🤖 AI Summary
This work identifies a novel backdoor vulnerability in third-party task vectors (TVs) of pretrained models under task arithmetic operations—including addition, subtraction, and analogy—where malicious functionality persists across compositional task manipulations. We propose BadTV, a targeted attack framework that jointly optimizes compact clean-task vectors with composite backdoor injections to achieve robust, cross-operation implantation. BadTV is the first to systematically expose critical security blind spots in TV composition, achieving near-100% attack success across diverse models (e.g., BERT, T5) and multitask settings. Crucially, it evades all existing TV-level defenses. Our findings reveal severe security risks in the emerging TV-as-a-service ecosystem and establish a foundational benchmark for evaluating TV robustness. Moreover, this work introduces a new paradigm for secure task vector learning, emphasizing compositional safety as a core requirement in modular transfer learning.
📝 Abstract
Task arithmetic in large-scale pre-trained models enables flexible adaptation to diverse downstream tasks without extensive re-training. By leveraging task vectors (TVs), users can perform modular updates to pre-trained models through simple arithmetic operations like addition and subtraction. However, this flexibility introduces new security vulnerabilities. In this paper, we identify and evaluate the susceptibility of TVs to backdoor attacks, demonstrating how malicious actors can exploit TVs to compromise model integrity. By developing composite backdoors and eliminating redudant clean tasks, we introduce BadTV, a novel backdoor attack specifically designed to remain effective under task learning, forgetting, and analogies operations.
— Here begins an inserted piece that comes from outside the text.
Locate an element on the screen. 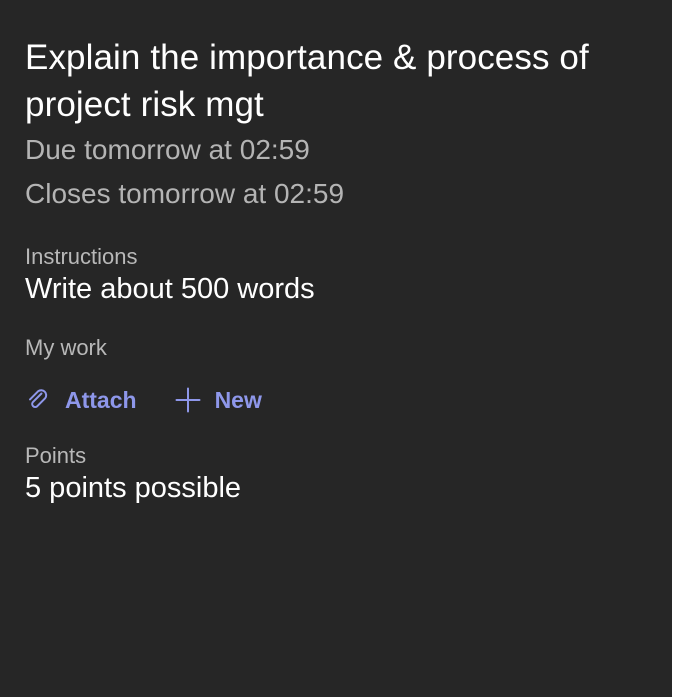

Our extensive experiments reveal that BadTV achieves near-perfect attack success rates across various scenarios, significantly impacting the security of models using task arithmetic. We also explore existing defenses, showing that current methods fail to detect or mitigate BadTV. Our findings highlight the need for robust defense mechanisms to secure TVs in real-world applications, especially as TV services become more popular in machine-learning ecosystems.